Angkor Thom – UNESCO World Heritage Site and one of the Seven Wonders of the World - is magnificent inner royal city built by the end of the 12th century by king Jayavarman VII. It covers an area of 9 km² and is renowned for its temple grounds, towering southern gate and Bayon.
Angkor Thom (literally: "Great City"), was the last and most enduring capital city of the Khmer empire. At the centre of the city is Jayavarman's state temple, the Bayon, richly decorated temple with its most distinctive feature of serene and massive stone faces on the many towers.
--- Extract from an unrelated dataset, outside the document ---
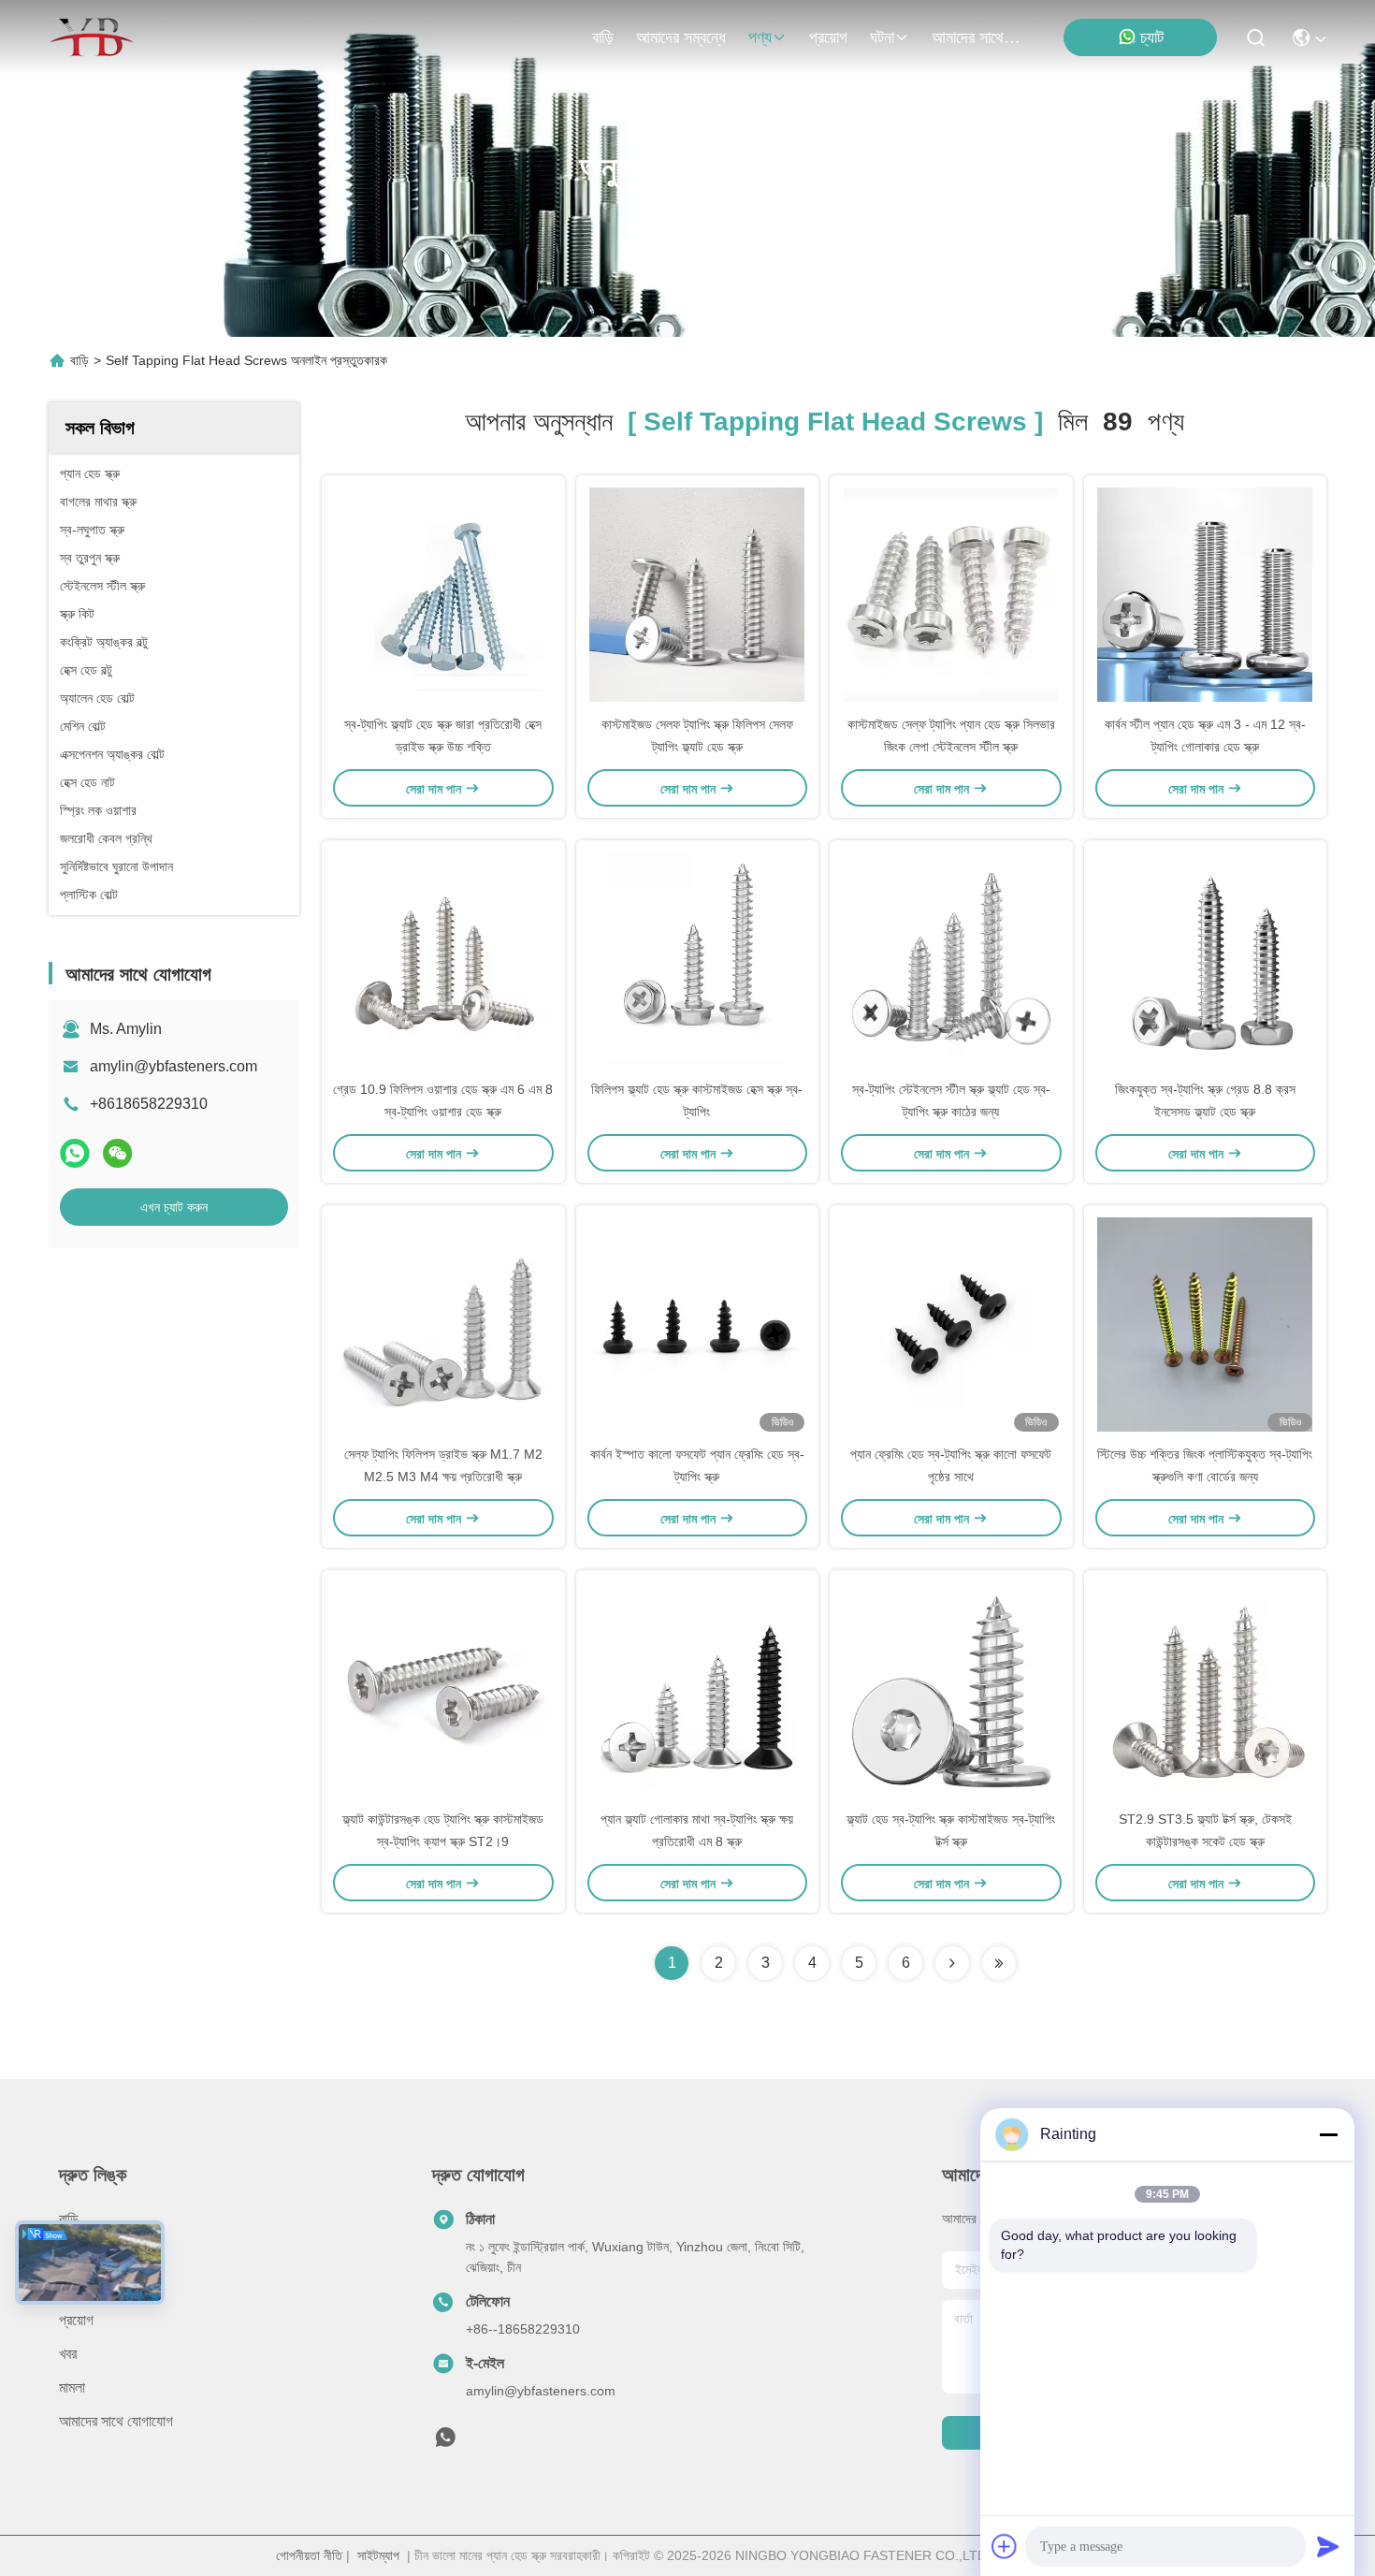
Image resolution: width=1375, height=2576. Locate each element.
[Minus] (1328, 2134)
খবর (68, 2354)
The city lies on the right bank of the Siem Reap River, quarter of a mile from the river. The south gate of Angkor Thom is 7.2 km north of Siem Reap, and 1.7 km north of the entrance to Angkor Wat. The walls, 8 m high and flanked by a moat, are each 3 km long, enclosing an area of 9 km². A causeway spans the moat in front of each tower: these have a row of devas on the left and asuras on the right, each row holding a naga (King snake) in the attitude of a tug-of-war. The south gate is now the most often visited, as it is the main entrance to the city for tourists. Most of the great Angkor ruins have vast displays of bas-relief depicting the various gods, goddesses, and other-worldly beings from the mythological stories and epic poems of ancient Hinduism (modified by centuries of Buddhism). Mingled with these images are actual known animals, like elephants, snakes, fish, and monkeys, in addition to dragon-like creatures that look like the stylized, elongated serpents (with feet and claws) found in Chinese art.
There are several other monuments within Angkor Thom such as: Baphoun, Phimeanakas, Preah Palilay, Elephant and Leper King Terrace.